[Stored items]
################
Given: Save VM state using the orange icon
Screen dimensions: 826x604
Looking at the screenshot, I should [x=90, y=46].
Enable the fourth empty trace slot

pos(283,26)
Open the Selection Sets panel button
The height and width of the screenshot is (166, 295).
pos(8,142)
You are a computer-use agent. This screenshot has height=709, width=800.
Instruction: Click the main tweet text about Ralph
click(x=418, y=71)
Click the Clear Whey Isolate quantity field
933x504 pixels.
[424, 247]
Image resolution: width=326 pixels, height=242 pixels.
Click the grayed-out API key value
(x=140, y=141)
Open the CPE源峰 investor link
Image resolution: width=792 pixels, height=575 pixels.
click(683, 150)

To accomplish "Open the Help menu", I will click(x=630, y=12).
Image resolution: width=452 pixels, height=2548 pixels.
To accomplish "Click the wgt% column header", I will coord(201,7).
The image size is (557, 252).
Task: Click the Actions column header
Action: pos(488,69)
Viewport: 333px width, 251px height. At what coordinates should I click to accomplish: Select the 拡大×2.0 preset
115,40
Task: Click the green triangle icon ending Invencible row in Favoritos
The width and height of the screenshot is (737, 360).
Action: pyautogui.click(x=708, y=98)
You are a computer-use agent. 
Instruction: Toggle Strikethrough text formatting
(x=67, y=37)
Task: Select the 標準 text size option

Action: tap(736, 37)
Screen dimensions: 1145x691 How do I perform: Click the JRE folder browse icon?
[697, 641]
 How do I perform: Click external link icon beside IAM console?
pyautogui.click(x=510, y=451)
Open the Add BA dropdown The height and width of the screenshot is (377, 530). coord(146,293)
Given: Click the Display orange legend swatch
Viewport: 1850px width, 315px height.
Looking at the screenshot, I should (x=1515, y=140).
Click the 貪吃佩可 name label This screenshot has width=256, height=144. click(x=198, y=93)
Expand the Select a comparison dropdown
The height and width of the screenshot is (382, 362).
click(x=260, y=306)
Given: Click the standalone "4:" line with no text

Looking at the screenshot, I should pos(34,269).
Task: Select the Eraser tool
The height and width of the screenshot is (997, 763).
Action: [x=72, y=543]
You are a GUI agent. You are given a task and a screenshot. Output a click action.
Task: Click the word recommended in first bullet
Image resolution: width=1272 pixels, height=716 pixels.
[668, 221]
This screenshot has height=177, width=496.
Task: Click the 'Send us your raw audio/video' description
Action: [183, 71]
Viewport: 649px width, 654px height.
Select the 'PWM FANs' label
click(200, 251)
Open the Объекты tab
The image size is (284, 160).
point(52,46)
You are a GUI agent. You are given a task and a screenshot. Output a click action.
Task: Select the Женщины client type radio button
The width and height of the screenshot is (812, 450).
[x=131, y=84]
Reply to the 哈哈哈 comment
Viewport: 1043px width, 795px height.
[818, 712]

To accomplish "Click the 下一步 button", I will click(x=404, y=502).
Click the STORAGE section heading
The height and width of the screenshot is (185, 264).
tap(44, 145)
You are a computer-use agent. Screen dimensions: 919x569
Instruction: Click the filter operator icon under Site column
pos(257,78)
################
Please reproduce exactly the lines above, beginning with the first and ending with the line that contains "You are a computer-use agent. This", and include nothing outside that range.

Given: Save VM state using the orange icon
Screen dimensions: 826x604
Looking at the screenshot, I should [x=90, y=46].
Enable the fourth empty trace slot

pos(283,26)
Open the Selection Sets panel button
The height and width of the screenshot is (166, 295).
pos(8,142)
You are a computer-use agent. This screenshot has height=709, width=800.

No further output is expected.